WHAT YOU NEED TO DO:
Type the entries out once more. Match them exactly.

SOURCE INFORMATION:
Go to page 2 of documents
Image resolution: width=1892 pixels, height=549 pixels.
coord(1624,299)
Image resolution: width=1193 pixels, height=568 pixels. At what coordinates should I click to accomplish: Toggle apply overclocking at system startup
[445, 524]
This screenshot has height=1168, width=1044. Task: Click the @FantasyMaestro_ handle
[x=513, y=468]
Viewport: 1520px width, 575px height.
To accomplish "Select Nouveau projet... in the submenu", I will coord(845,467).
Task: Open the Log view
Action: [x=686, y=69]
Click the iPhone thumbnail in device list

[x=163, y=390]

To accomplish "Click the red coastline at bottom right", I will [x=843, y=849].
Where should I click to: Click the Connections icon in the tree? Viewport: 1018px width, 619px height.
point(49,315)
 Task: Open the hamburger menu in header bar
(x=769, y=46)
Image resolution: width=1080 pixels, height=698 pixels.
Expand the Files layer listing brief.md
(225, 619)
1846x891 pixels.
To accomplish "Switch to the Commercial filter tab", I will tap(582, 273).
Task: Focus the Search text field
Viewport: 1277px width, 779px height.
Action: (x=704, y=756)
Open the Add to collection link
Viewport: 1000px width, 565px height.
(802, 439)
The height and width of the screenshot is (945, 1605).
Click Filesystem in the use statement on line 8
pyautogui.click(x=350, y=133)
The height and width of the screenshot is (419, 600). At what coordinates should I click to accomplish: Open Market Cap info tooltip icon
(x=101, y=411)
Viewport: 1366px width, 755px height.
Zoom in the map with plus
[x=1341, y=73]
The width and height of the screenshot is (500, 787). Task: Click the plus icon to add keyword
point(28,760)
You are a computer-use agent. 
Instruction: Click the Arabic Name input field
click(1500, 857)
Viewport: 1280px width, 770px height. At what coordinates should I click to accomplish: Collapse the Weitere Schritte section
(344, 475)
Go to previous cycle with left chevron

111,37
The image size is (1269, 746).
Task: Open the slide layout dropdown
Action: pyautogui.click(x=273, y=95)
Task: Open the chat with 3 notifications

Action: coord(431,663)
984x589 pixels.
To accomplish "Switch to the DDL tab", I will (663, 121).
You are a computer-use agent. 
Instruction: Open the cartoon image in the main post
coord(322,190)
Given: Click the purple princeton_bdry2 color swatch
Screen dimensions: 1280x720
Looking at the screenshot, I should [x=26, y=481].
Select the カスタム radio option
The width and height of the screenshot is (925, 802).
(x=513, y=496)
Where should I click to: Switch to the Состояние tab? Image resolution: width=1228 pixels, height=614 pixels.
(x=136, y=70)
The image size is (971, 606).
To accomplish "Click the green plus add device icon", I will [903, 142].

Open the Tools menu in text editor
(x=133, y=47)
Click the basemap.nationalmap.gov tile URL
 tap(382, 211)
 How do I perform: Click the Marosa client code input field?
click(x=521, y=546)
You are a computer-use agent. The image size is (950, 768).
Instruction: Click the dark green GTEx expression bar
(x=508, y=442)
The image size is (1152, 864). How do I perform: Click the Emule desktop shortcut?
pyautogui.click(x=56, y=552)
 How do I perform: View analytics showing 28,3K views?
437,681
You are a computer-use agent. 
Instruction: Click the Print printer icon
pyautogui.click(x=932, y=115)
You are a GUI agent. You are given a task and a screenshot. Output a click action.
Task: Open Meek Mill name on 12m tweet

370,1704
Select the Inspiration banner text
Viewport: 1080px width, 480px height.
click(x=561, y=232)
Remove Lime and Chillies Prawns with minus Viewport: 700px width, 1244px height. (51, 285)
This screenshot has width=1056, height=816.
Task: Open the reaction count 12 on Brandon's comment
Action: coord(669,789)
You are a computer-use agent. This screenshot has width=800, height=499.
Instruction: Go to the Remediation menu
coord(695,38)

REPLY:
Go to page 2 of documents
Image resolution: width=1892 pixels, height=549 pixels.
coord(1624,299)
Image resolution: width=1193 pixels, height=568 pixels. At what coordinates should I click to accomplish: Toggle apply overclocking at system startup
[445, 524]
This screenshot has height=1168, width=1044. Task: Click the @FantasyMaestro_ handle
[x=513, y=468]
Viewport: 1520px width, 575px height.
To accomplish "Select Nouveau projet... in the submenu", I will coord(845,467).
Task: Open the Log view
Action: [x=686, y=69]
Click the iPhone thumbnail in device list

[x=163, y=390]

To accomplish "Click the red coastline at bottom right", I will [x=843, y=849].
Where should I click to: Click the Connections icon in the tree? Viewport: 1018px width, 619px height.
point(49,315)
 Task: Open the hamburger menu in header bar
(x=769, y=46)
Image resolution: width=1080 pixels, height=698 pixels.
Expand the Files layer listing brief.md
(225, 619)
1846x891 pixels.
To accomplish "Switch to the Commercial filter tab", I will tap(582, 273).
Task: Focus the Search text field
Viewport: 1277px width, 779px height.
Action: (x=704, y=756)
Open the Add to collection link
Viewport: 1000px width, 565px height.
(802, 439)
The height and width of the screenshot is (945, 1605).
Click Filesystem in the use statement on line 8
pyautogui.click(x=350, y=133)
The height and width of the screenshot is (419, 600). At what coordinates should I click to accomplish: Open Market Cap info tooltip icon
(x=101, y=411)
Viewport: 1366px width, 755px height.
Zoom in the map with plus
[x=1341, y=73]
The width and height of the screenshot is (500, 787). Task: Click the plus icon to add keyword
point(28,760)
You are a computer-use agent. 
Instruction: Click the Arabic Name input field
click(1500, 857)
Viewport: 1280px width, 770px height. At what coordinates should I click to accomplish: Collapse the Weitere Schritte section
(344, 475)
Go to previous cycle with left chevron

111,37
The image size is (1269, 746).
Task: Open the slide layout dropdown
Action: pyautogui.click(x=273, y=95)
Task: Open the chat with 3 notifications

Action: coord(431,663)
984x589 pixels.
To accomplish "Switch to the DDL tab", I will (663, 121).
You are a computer-use agent. 
Instruction: Open the cartoon image in the main post
coord(322,190)
Given: Click the purple princeton_bdry2 color swatch
Screen dimensions: 1280x720
Looking at the screenshot, I should [x=26, y=481].
Select the カスタム radio option
The width and height of the screenshot is (925, 802).
(x=513, y=496)
Where should I click to: Switch to the Состояние tab? Image resolution: width=1228 pixels, height=614 pixels.
(x=136, y=70)
The image size is (971, 606).
To accomplish "Click the green plus add device icon", I will [903, 142].

Open the Tools menu in text editor
(x=133, y=47)
Click the basemap.nationalmap.gov tile URL
 tap(382, 211)
 How do I perform: Click the Marosa client code input field?
click(x=521, y=546)
You are a computer-use agent. The image size is (950, 768).
Instruction: Click the dark green GTEx expression bar
(x=508, y=442)
The image size is (1152, 864). How do I perform: Click the Emule desktop shortcut?
pyautogui.click(x=56, y=552)
 How do I perform: View analytics showing 28,3K views?
437,681
You are a computer-use agent. 
Instruction: Click the Print printer icon
pyautogui.click(x=932, y=115)
You are a GUI agent. You are given a task and a screenshot. Output a click action.
Task: Open Meek Mill name on 12m tweet

370,1704
Select the Inspiration banner text
Viewport: 1080px width, 480px height.
click(x=561, y=232)
Remove Lime and Chillies Prawns with minus Viewport: 700px width, 1244px height. (51, 285)
This screenshot has width=1056, height=816.
Task: Open the reaction count 12 on Brandon's comment
Action: coord(669,789)
You are a computer-use agent. This screenshot has width=800, height=499.
Instruction: Go to the Remediation menu
coord(695,38)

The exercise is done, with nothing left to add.